Female Sterilisation

The operation is usually done laparoscopically -which is commonly known as keyhole surgery. You will be asleep during the operation with a general anaesthetic given by needle into a vein. One or two cuts will be made into your abdominal wall and a gas piped into the abdomen in order to lift up the abdominal wall. A telescope will be put through one of the cuts and sterilising instrument through another.

The cuts will be closed, usually with a dissolvable stitch or sticky tape. Most women go home on the day of surgery. The wound should be kept dry for two days and the dressing can be removed after this time. You should continue to use your present contraceptive for at least one week after the operation.

General Risks Of A Procedure

They include:

(a) Small areas of the lungs may collapse, increasing the risk of chest infection. This may need antibiotics and physiotherapy.

(b) Clots in the legs with pain and swelling. Rarely part of this clot may break off and go to the lungs which can be fatal.

(c) A heart attack because of strain on the heart or a stroke.

(d) Death is possible due to the procedure.

(e) Increased risk in obese people of wound infection, chest infection, heart and lung complications and thrombosis.

(f) Increased risk in smokers of wound and chest infections, heart and lung complications and thrombosis.

Risks Of This Procedure

You have asked for a sterilisation operation. The sterilisation operation is intended to make you sterile. You should not have the operation if you are uncertain about whether you will want children in the future.

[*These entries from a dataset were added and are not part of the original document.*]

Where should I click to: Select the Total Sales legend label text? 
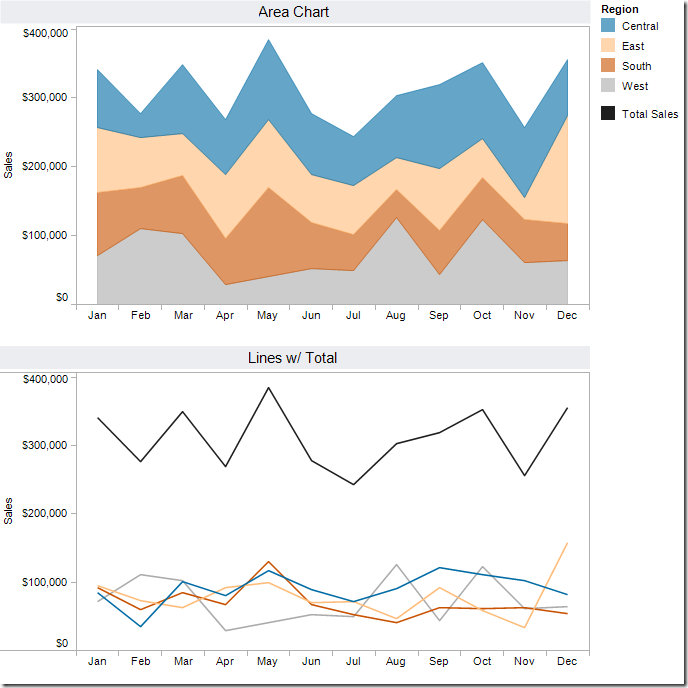click(650, 114)
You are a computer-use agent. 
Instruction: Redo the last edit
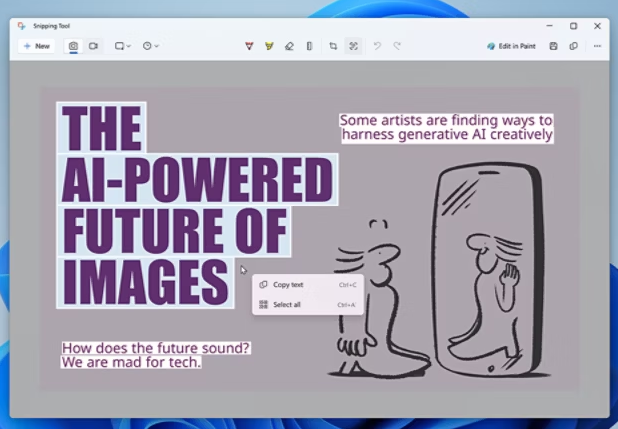[x=397, y=46]
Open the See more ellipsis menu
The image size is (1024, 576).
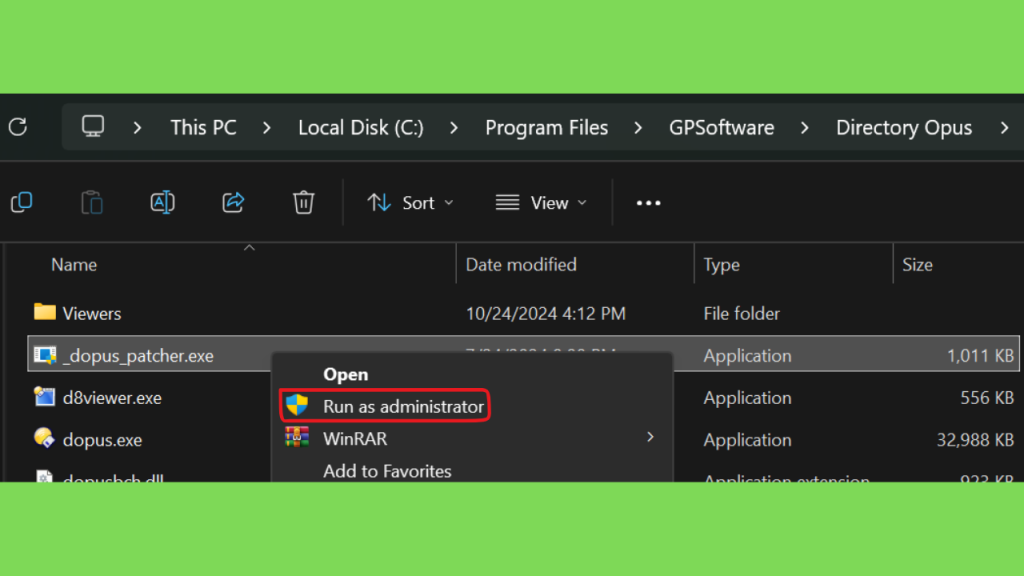(x=648, y=203)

It should be assumed that this operation cannot be reversed. In some cases, it is possible to re- open the tubes. This

involves a long operation.

All contraceptive techniques, including sterilisation, have a failure rate. Pregnancies have even been reported after hysterectomy (removal of the womb).If the tubes are cut, the removed pieces of tubes will be examined under the microscope to prove sterilisation.

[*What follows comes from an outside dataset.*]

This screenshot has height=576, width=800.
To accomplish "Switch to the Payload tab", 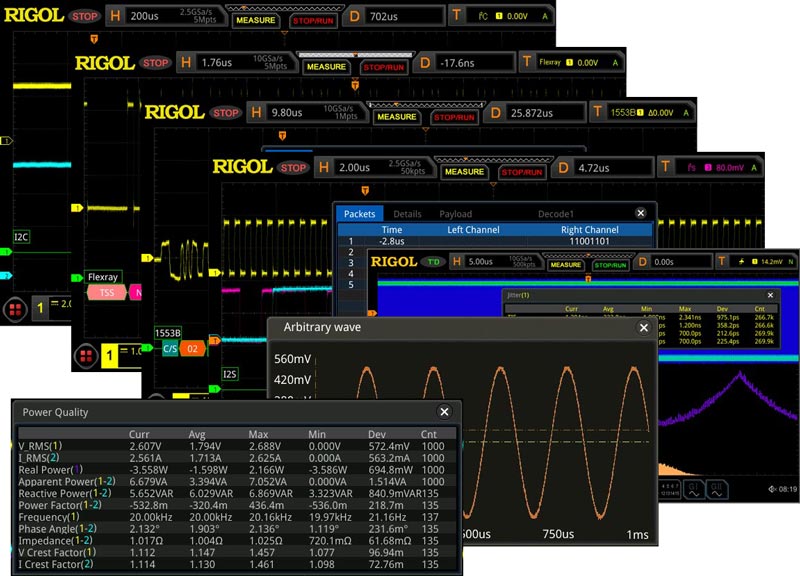I will 456,214.
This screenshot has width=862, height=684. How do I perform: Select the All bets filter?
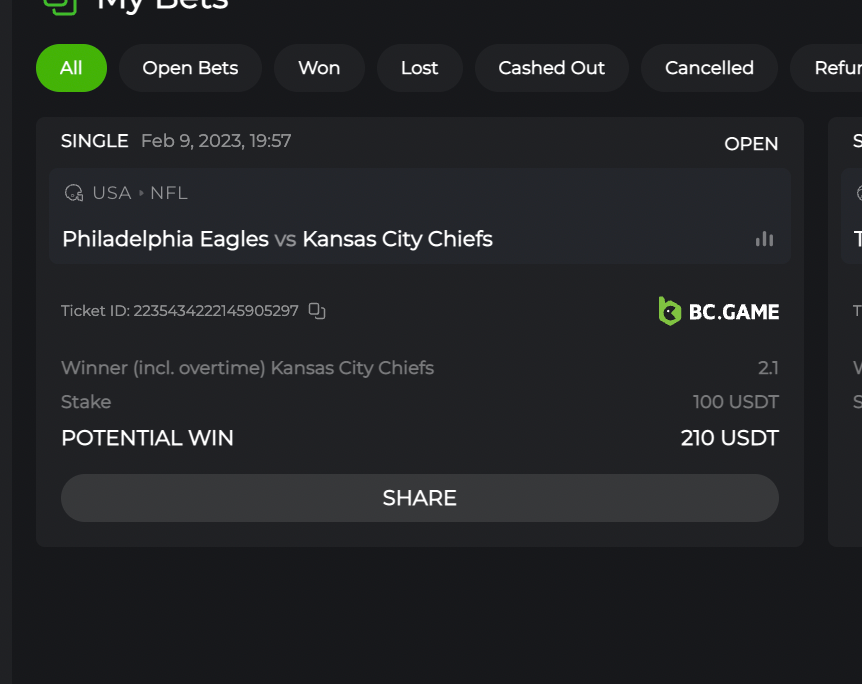(71, 68)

The risks and complications include:
(a) Accidental injury to the bowel, blood vessels and the urinary tract. Repair is usually possible at the time - often through the small cuts. It may also be necessary to make a larger cut to repair the bowel, blood vessel or urinary tract injuries.

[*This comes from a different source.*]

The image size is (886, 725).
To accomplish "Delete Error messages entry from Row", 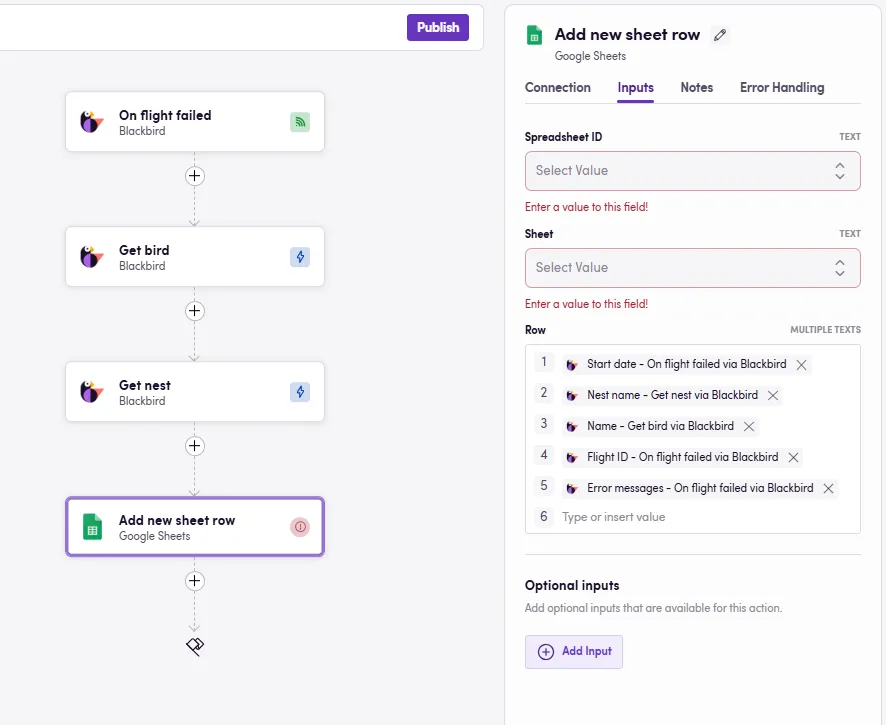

(b) In case of bowel injury, it may be necessary for a temporary colostomy to allow the injured bowel to heal. This colostomy would normally be closed at a separate operation a few weeks later.

(c) Rarely gas, used to inflate the abdomen, can cause heart and breathing problems in 1 in 60,000 women. Death is a very rare risk.

(d) Future pregnancy. The failure rate of the two commonest laparoscopic sterilisations (filshie clip and fallope ring) is about 1 in 170 to 1 in 250 women who will become pregnant after female sterililsation. Pregnancy may also happen outside the womb (ectopic pregnancy) and may require emergency surgery. This is rare.

(e) If the operation cannot be completed through the laparoscope, then open surgery may have to be done. This will mean a larger cut above the pubis – about 5-8 cm, a longer stay in hospital and a longer recovery rate.

(f) Infection in the operation site in 1 in 250 to 1 in 1000 women. Treatment may be wound dressings and antibiotics.

(g) Burns on the skin due to use of electrical equipment in less than 1 in 100 women. These may take a few days to appear.